Watermarking generative models consists of planting a statistical signal (watermark) in a model's output so that it can be later verified that the output was generated by the given model. A strong watermarking scheme satisfies the property that a computationally bounded attacker cannot erase the watermark without causing significant quality degradation. In this paper, we study the (im)possibility of strong watermarking schemes. We prove that, under well-specified and natural assumptions, strong watermarking is impossible to achieve. This holds even in the private detection algorithm setting, where the watermark insertion and detection algorithms share a secret key, unknown to the attacker. To prove this result, we introduce a generic efficient watermark attack; the attacker is not required to know the private key of the scheme or even which scheme is used. Our attack is based on two assumptions: (1) The attacker has access to a "quality oracle" that can evaluate whether a candidate output is a high-quality response to a prompt, and (2) The attacker has access to a "perturbation oracle" which can modify an output with a nontrivial probability of maintaining quality, and which induces an efficiently mixing random walk on high-quality outputs. We argue that both assumptions can be satisfied in practice by an attacker with weaker computational capabilities than the watermarked model itself, to which the attacker has only black-box access. Furthermore, our assumptions will likely only be easier to satisfy over time as models grow in capabilities and modalities. We demonstrate the feasibility of our attack by instantiating it to attack three existing watermarking schemes for large language models: Kirchenbauer et al. (2023), Kuditipudi et al. (2023), and Zhao et al. (2023). The same attack successfully removes the watermarks planted by all three schemes, with only minor quality degradation.

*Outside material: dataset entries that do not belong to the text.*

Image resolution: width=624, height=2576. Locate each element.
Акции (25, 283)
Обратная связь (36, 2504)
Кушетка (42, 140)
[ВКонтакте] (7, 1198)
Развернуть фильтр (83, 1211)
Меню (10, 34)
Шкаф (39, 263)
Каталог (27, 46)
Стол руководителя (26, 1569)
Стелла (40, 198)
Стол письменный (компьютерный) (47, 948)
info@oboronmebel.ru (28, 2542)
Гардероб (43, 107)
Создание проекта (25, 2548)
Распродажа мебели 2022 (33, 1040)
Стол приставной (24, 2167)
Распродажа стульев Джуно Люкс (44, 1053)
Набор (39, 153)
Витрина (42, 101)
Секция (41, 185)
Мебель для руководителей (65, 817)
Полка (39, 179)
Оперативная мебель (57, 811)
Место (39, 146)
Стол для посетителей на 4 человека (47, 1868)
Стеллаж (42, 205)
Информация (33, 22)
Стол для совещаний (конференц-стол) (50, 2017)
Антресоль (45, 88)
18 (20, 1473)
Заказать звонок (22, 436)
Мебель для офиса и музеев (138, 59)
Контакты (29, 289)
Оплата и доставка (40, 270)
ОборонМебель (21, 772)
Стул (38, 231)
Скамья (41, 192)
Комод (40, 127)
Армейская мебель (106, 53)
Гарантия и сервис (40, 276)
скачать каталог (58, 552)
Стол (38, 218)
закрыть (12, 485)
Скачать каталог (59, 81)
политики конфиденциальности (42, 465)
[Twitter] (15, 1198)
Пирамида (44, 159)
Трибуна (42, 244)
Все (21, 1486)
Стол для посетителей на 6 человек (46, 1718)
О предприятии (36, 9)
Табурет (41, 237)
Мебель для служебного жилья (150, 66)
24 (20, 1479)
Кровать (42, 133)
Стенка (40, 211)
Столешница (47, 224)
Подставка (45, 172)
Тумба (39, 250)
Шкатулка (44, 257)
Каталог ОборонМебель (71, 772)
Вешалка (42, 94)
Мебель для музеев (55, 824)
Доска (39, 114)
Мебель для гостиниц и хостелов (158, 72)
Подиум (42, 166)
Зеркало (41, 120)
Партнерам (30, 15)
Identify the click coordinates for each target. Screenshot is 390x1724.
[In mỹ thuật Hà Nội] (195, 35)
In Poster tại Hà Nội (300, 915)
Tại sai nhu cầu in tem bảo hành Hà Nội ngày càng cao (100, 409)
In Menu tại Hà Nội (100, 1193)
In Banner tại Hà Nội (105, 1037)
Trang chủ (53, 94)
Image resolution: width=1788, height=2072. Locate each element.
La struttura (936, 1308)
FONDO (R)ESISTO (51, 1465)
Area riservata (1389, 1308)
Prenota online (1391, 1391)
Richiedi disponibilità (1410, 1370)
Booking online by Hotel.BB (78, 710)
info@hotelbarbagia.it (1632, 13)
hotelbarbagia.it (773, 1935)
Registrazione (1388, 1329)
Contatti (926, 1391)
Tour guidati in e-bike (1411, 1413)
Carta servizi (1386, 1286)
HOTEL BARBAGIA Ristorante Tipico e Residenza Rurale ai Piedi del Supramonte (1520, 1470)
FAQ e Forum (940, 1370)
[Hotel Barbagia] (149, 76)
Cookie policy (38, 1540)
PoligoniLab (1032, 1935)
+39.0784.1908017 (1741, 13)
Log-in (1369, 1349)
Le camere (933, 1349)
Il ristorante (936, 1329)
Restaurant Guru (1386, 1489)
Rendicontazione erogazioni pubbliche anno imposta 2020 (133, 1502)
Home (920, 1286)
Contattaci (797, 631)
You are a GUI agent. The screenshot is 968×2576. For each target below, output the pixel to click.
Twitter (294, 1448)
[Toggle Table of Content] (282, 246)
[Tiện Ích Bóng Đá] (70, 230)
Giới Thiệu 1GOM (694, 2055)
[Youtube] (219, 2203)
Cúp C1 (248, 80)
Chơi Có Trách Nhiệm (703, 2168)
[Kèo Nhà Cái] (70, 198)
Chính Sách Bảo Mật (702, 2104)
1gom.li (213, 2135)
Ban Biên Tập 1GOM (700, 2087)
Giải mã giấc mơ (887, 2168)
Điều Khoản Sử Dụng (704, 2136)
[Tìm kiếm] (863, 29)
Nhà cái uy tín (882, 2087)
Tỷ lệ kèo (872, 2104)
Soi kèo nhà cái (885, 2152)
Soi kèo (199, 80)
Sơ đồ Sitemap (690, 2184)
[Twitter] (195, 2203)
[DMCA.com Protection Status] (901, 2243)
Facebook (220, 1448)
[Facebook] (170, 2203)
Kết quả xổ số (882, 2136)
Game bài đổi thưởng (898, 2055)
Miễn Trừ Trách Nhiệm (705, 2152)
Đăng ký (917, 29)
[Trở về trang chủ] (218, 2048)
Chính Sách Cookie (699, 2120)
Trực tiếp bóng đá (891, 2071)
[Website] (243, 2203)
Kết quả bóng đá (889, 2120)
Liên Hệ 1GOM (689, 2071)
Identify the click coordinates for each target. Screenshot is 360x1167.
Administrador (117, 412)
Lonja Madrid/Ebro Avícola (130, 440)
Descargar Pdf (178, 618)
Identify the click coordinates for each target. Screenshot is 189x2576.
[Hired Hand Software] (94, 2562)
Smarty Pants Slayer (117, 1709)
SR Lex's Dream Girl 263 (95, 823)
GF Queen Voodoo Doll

翻译：水印生成模型是指在模型输出中植入统计信号（水印），以便后续验证该输出是否由给定模型生成。强水印方案满足如下性质：计算能力有限的攻击者无法在不引起显著质量下降的情况下擦除水印。本文研究了强水印方案的（不）可行性。我们证明，在明确且自然的假设条件下，强水印是不可能实现的。这一结论同样适用于私有检测算法设置，即水印嵌入算法与检测算法共享攻击者未知的密钥。为了证明该结果，我们引入了一种通用的高效水印攻击方法；攻击者无需知晓方案的私钥，甚至不需要了解所采用的具体方案。我们的攻击基于两个假设：（1）攻击者拥有“质量预言机”，可评估候选输出是否为对提示的高质量响应；（2）攻击者拥有“扰动预言机”，能够以维持质量的非平凡概率修改输出，并在高质量输出上诱导高效混合的随机游走。我们认为，在实际中，计算能力弱于水印模型本身（攻击者仅具有黑盒访问权限）的攻击者，可以满足这两个假设。此外，随着模型能力与模态的持续增强，我们的假设很可能更容易被满足。我们通过实例化该攻击方法，针对大型语言模型的三种现有水印方案（Kirchenbauer 等，2023；Kuditipudi 等，2023；Zhao 等，2023）展示了攻击的可行性。同一攻击成功移除了这三种方案植入的水印，且仅造成轻微的质量下降。